Kent merkezinin 8 kilometre kuzeybatısında yer alan ve tarihi boyunca biroldukça medeniyete konut sahipliği yapan Sille Mahallesi, her köşesinde Roma, Bizans, Anadolu Selçuklu, Karamanoğlu Beyliği ve Osmanlı Devleti’nin izlerini taşıyor. Rum köyü olarak da bilinen mahallede testi ustalarının sonuncusu olan Yaşar Bulut, 450 yıldır atölye olarak kullanıldığı belirtilen mağarada, uzun yıllardır toprağa hal veriyor. Çömlek atölyesinde, 10 yaşlarında başladığı mesleğinde senelerca çıraklık ve kalfalık yapan Yaşar Bulut, “İlkokul bittikten daha sonra başladığım testi çömlek sanatını sürdürüyorum. bu biçimdesine tarihi bir yerde toprağa biçim vermek bize zevk veriyor. Bu mesleği öğrettiğim hayli insan oldu. Fakat devam edip, bir atölye çalıştıran olmadı. Öğrenciler geliyor, heves ediyorlar, bir şeyler yapıyorlar lakin yetişen yok. Gençler, bu mesleği biraz kirli görüyor. Ellerim çamur olur, üstüm kirlenir diyorlar, diğer mesleklere yöneliyorlar. halbuki yurt haricinden bu işlere büyük talep var. Ben de bir vakit içinder İngiltere’ye çömlek gönderdim. Bir oğlum var fakat o da testi ve çömlek ustalığını öğrenmedi” diye konuştu.
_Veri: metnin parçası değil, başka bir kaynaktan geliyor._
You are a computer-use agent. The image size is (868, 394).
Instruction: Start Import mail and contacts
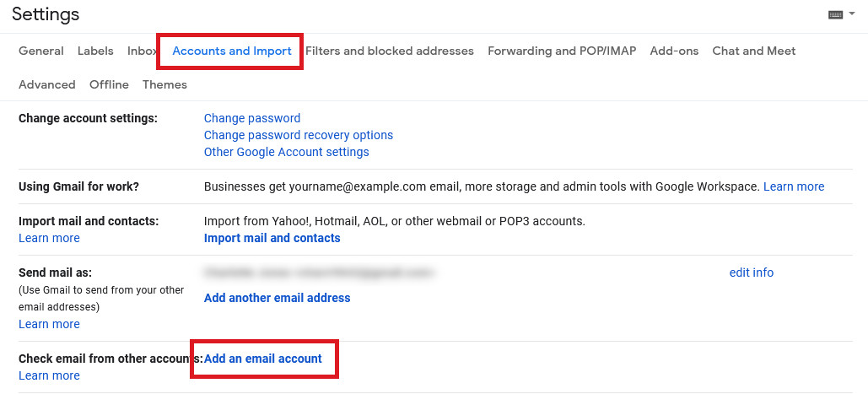tap(272, 238)
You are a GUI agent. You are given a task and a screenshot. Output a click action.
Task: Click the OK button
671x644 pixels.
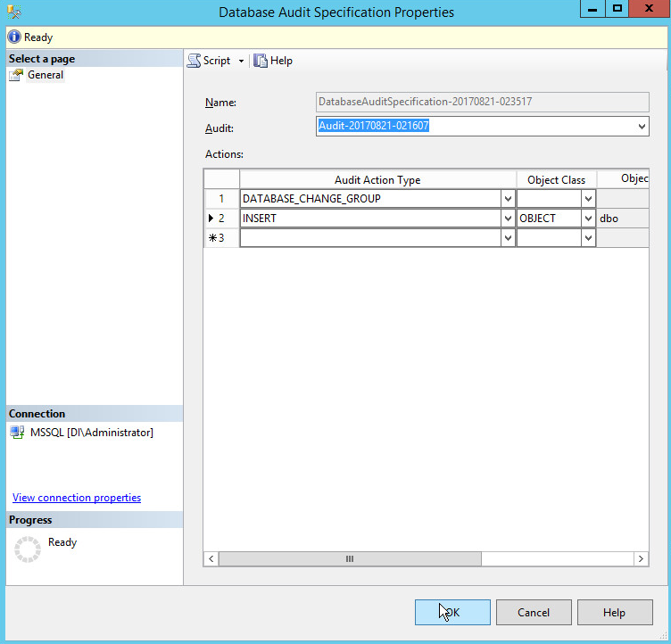pyautogui.click(x=452, y=613)
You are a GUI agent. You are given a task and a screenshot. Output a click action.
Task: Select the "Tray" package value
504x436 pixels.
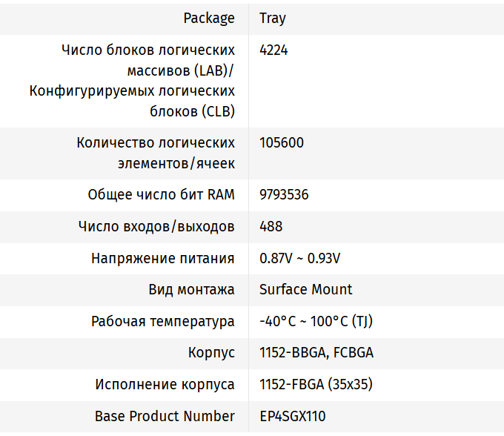(x=273, y=19)
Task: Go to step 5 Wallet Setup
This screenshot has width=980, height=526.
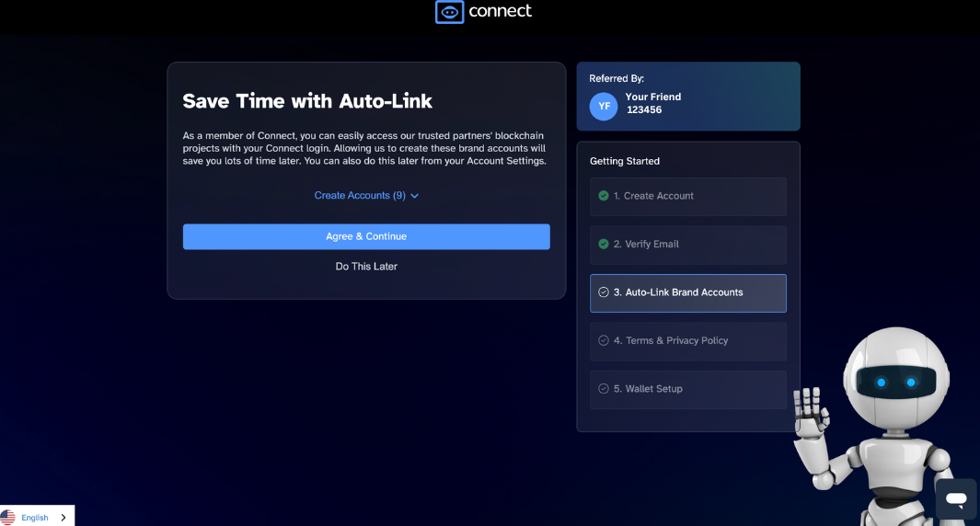Action: (688, 390)
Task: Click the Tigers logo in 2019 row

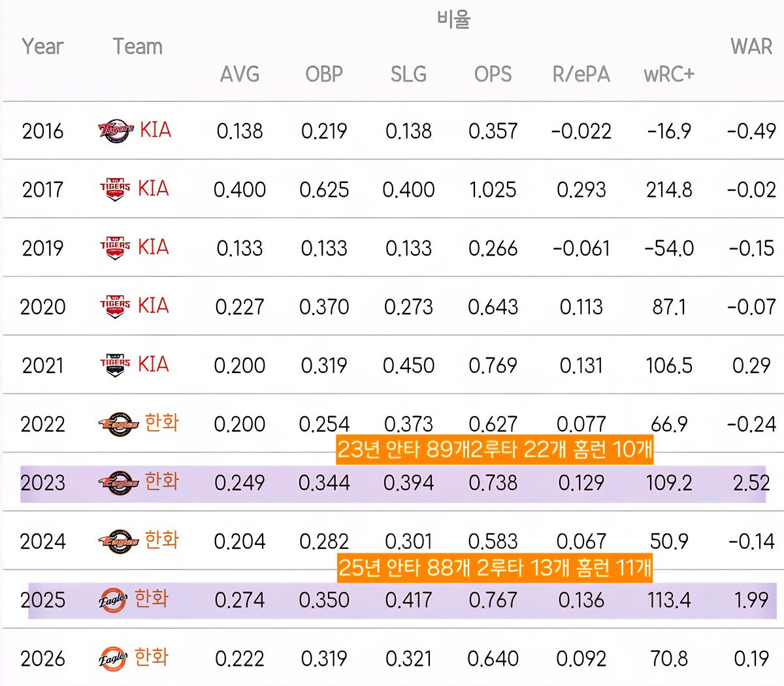Action: [115, 248]
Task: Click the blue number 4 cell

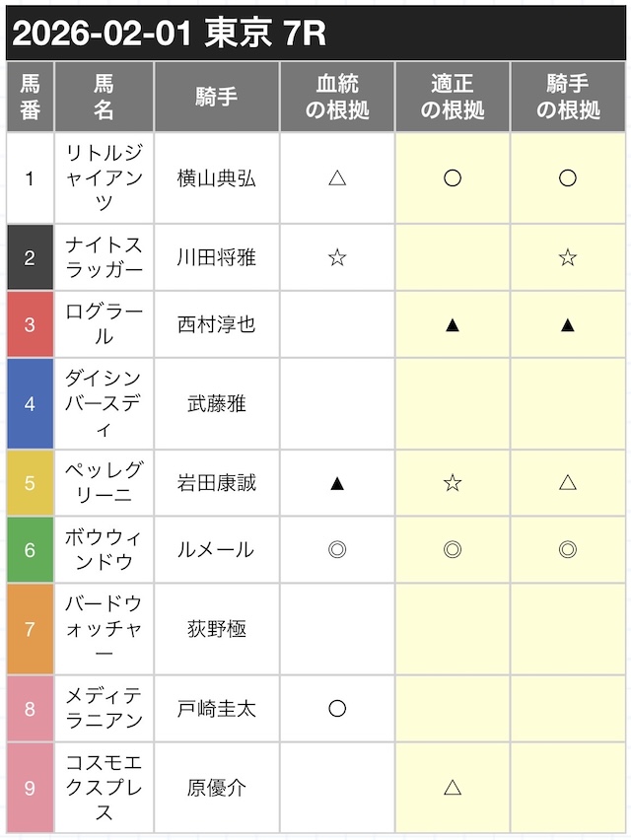Action: (x=30, y=403)
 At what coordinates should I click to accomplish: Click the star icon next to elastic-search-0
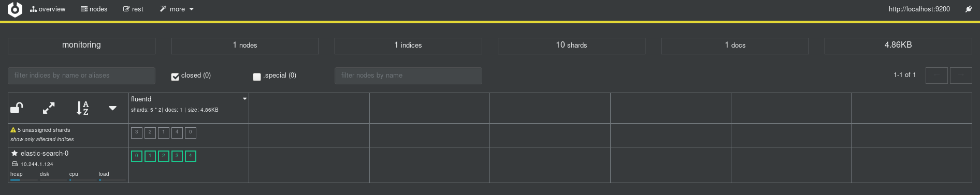[x=15, y=154]
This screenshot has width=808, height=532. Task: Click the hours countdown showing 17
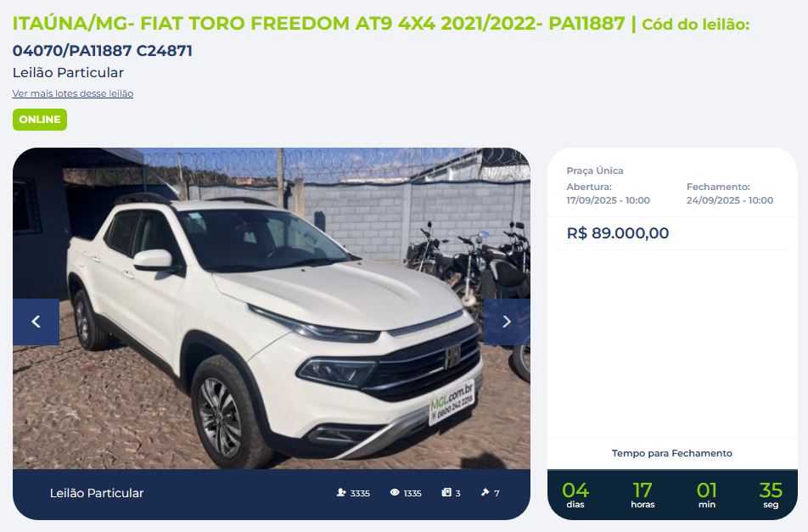642,495
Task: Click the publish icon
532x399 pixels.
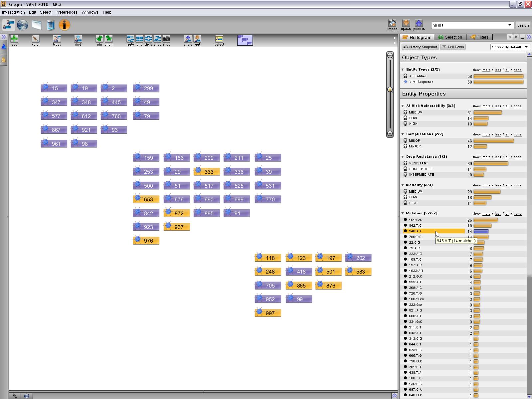Action: 419,23
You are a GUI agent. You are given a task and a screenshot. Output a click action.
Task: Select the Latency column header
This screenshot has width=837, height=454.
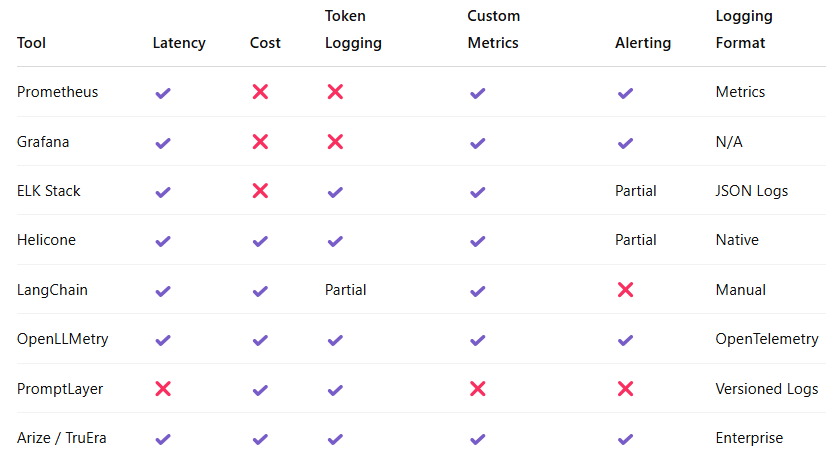click(179, 43)
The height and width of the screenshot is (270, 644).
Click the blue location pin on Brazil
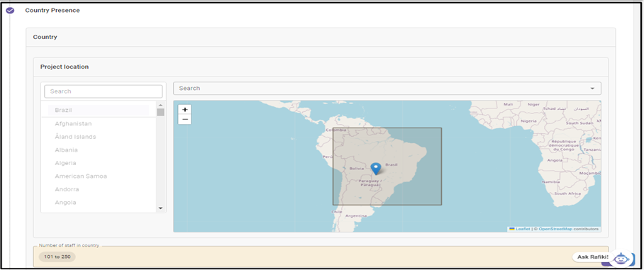pos(375,169)
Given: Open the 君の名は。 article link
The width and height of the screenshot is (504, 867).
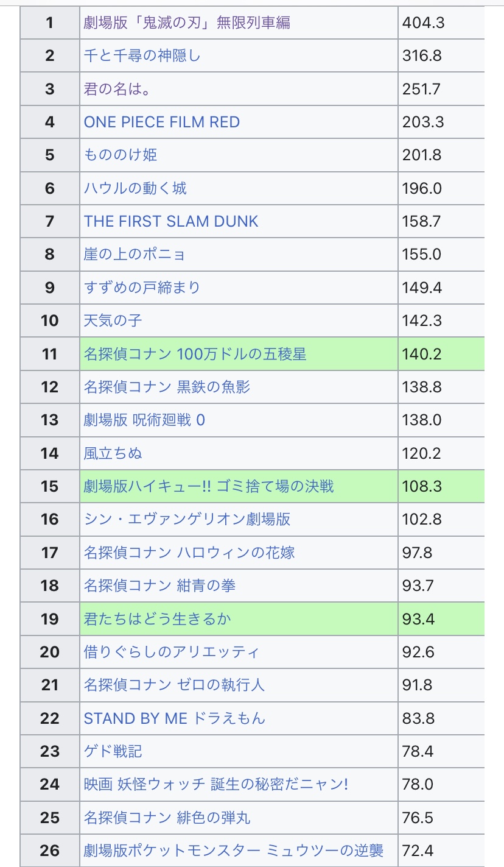Looking at the screenshot, I should [x=117, y=89].
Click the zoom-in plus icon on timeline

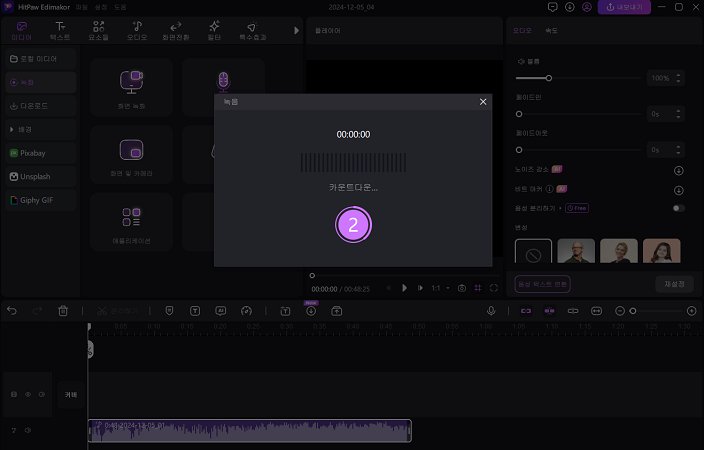[x=691, y=311]
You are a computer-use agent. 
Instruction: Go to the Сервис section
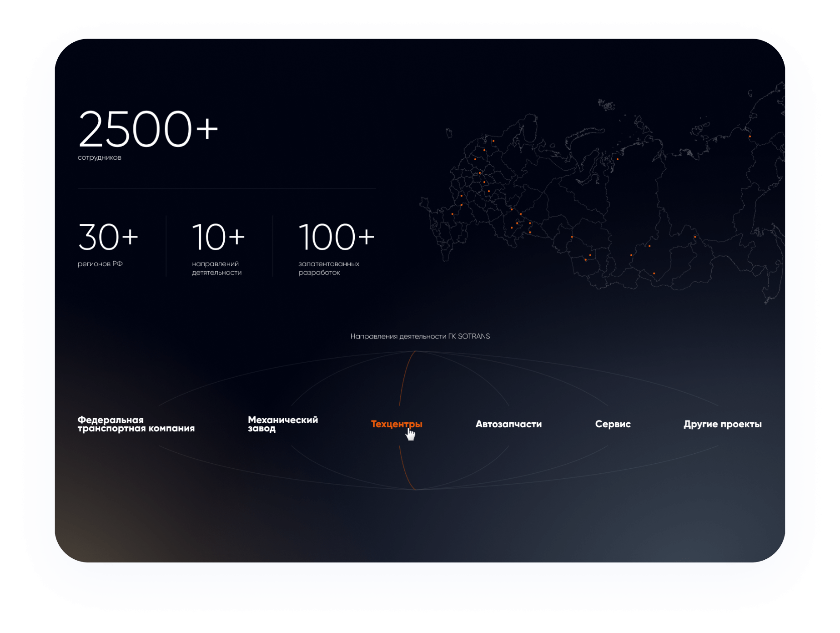click(x=613, y=424)
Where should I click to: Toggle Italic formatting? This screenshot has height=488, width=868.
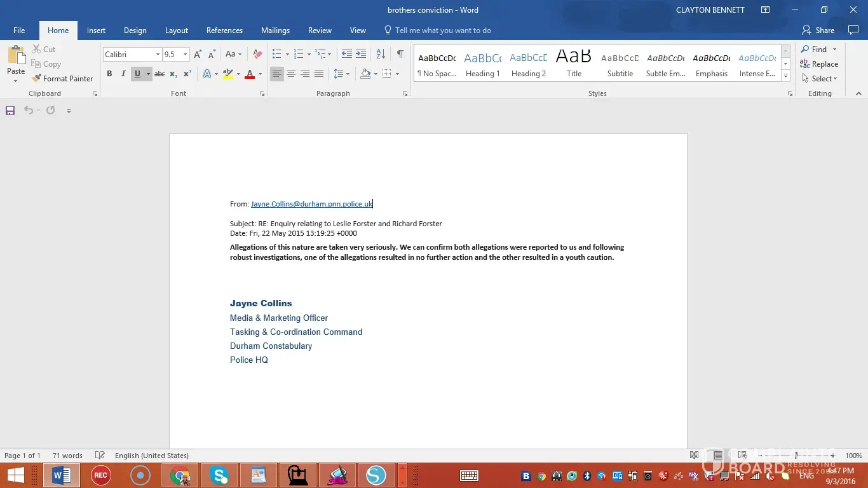(123, 74)
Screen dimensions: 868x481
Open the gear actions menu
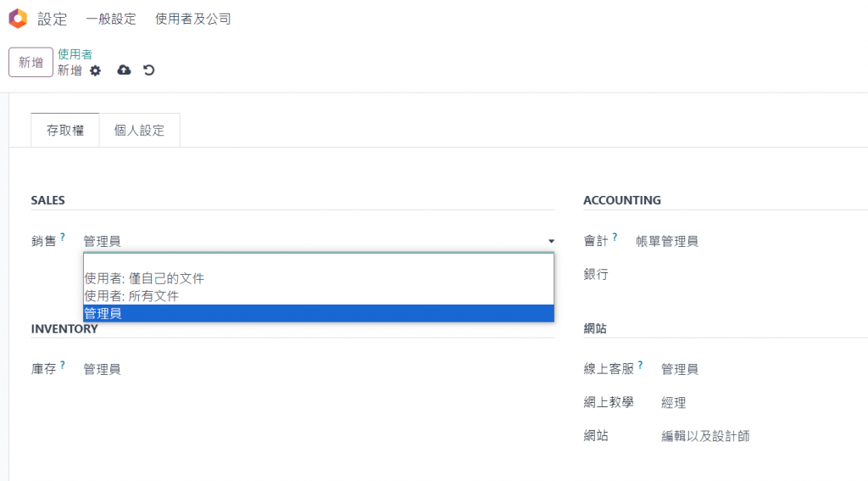pyautogui.click(x=96, y=70)
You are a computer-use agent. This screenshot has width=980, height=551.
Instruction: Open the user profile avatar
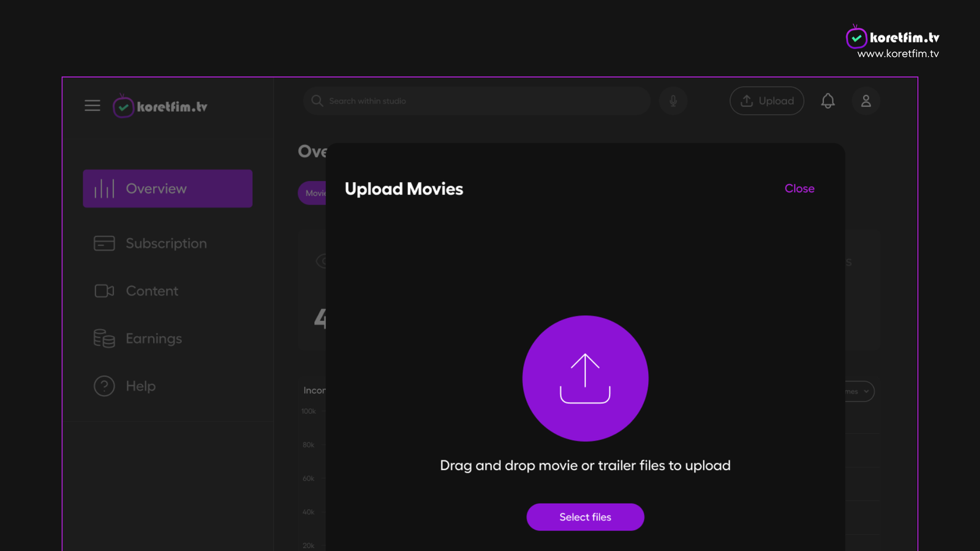[x=866, y=101]
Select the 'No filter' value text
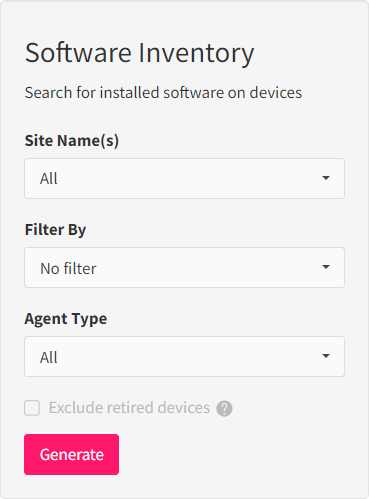 [68, 268]
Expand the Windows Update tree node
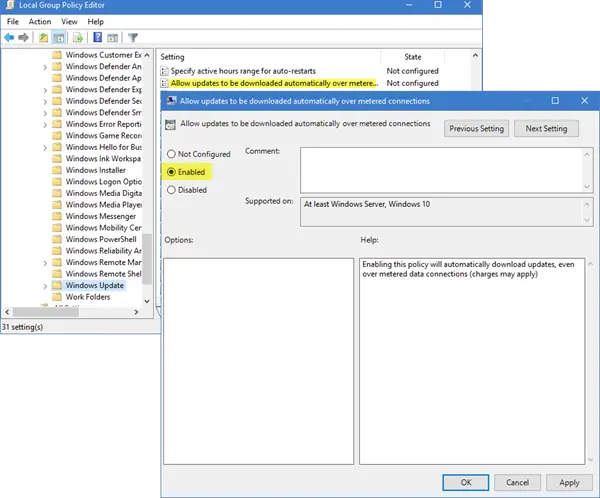Viewport: 600px width, 498px height. (x=45, y=286)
‘GURUR DUYUYORUM’Biroldukça şahsa çömlek imalini öğrettiğini, lakin kendisinden daha sonra bu mesleği sürdürenin çıkmadığını söyleyen Bulut, üniversiteli çırağıyla çalışmaktan memnun olduğunu belirterek,”Çırağım Zehra ile 3 yıldır çalışıyoruz. Zehra, bu sanata epeyce istekli. Farklı eserler tasarlıyor. Okulda genelde kalıp eserlerle çalışmışlar fakat burada kendini geliştirdi. Bir gencin bu biçimde istekli olması beni hayli sevindiriyor. Onunla gurur duyuyorum” dedi.’ÖMRÜM EL VERDİĞİ SURECE BU SANATI DEVAM ETTİRECEĞİM’Tarih ve coğrafyaya epeyce ilgi duyduğunu anlatan Bulut, “Eğer okusaydım bir üniversiteye hoca olurdum diye düşünüyorum. Küçük yaşlarda çarka oturunca hevesim kalmadı. Ancak kitap okumayı seviyorum. Bu sanata istekli olan var ise yardımcı olurum. Zira bu sanat yok olsun istemiyorum. İnsanların bu tıp toprak eserleri kullanımını da tavsiye ediyorum. Bayramlar hariç her gün gelip burada çalışıyorum. Burada çalışmak bana fazlaca düzgün geliyor. Çalışınca bedenim rahatlıyor ve huzur buluyorum. Ömrüm el verdiği surece bu sanatı devam ettirmek istiyorum” tabirlerini kullandı.’GELSİN BİR GÜN HEVESİNİ ALSIN DEDİ, 3 YIL OLDU’

Necmettin Erbakan Üniversitesi Hoş Sanatlar Fakültesi Seramik Kısmı 3’üncü sınıf öğrencisi Zehra Mine Büyüktermiyeci ise, “3 yıldır Yaşar ustamın yanında çıraklık yapıyorum. Okul haricinde bütün vaktimi burada geçiriyorum. Burada çırak olmak her insanın ulaşamayacağı, benim de ömrümdeki en büyük şanslarımdan birisi diyebilirim. Bu atölyede insanları tanımayı öğrendim. Yaşar usta, birinci tanıdığımda epeyce sert bir tanesiydi. Evvel beni kabul etmedi. ‘Gelsin bir gün uğraşsın, hevesini alsın’ dedi. Lakin ben buraya başladıktan daha sonra birbirimize ısındık. Burada dede torun üzere olduk. Meslek sırlarını bile bana anlatır. Burada çalıştığım mühlet boyunca sakin kalmayı öğrendim. Toprağın bana öğrettiği en büyük şey de budur” dedi.